But symbolism only takes us so far. The real test isn’t the headlines or the political theatre but the technology itself. What happens when an algorithm sits at the decision-making table? Can a system like Diella deliver cleaner, faster, more transparent outcomes, or does it simply swap old problems for new ones: hidden bias, data manipulation, hacking, and vulnerabilities we don’t yet fully understand? These are not abstract questions. They matter for governments and for every organisation now considering how far to extend AI into decision-making.

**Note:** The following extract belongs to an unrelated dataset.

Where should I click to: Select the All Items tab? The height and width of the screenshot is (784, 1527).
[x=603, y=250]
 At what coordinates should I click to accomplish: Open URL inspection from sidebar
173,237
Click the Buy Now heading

To unpack these issues, we obtained insights from Harsha Rao, Head of the newly launched Regenesys School of Artificial Intelligence (SAI). His view is clear: while AI can already be a powerful assistant in procurement, it is nowhere near ready to take full authority without strong human oversight and a robust governance framework.

The Capabilities and Boundaries of AI

The Capabilities and Boundaries of AI

Diella’s story didn’t begin in parliament. Before her appointment, she was already active on e-Albania, the country’s digital services portal, helping citizens retrieve documents, complete forms, and navigate bureaucracy. These tasks play directly to AI’s strengths: spotting patterns in massive datasets, applying rules with consistency, and processing information at speeds no human could match.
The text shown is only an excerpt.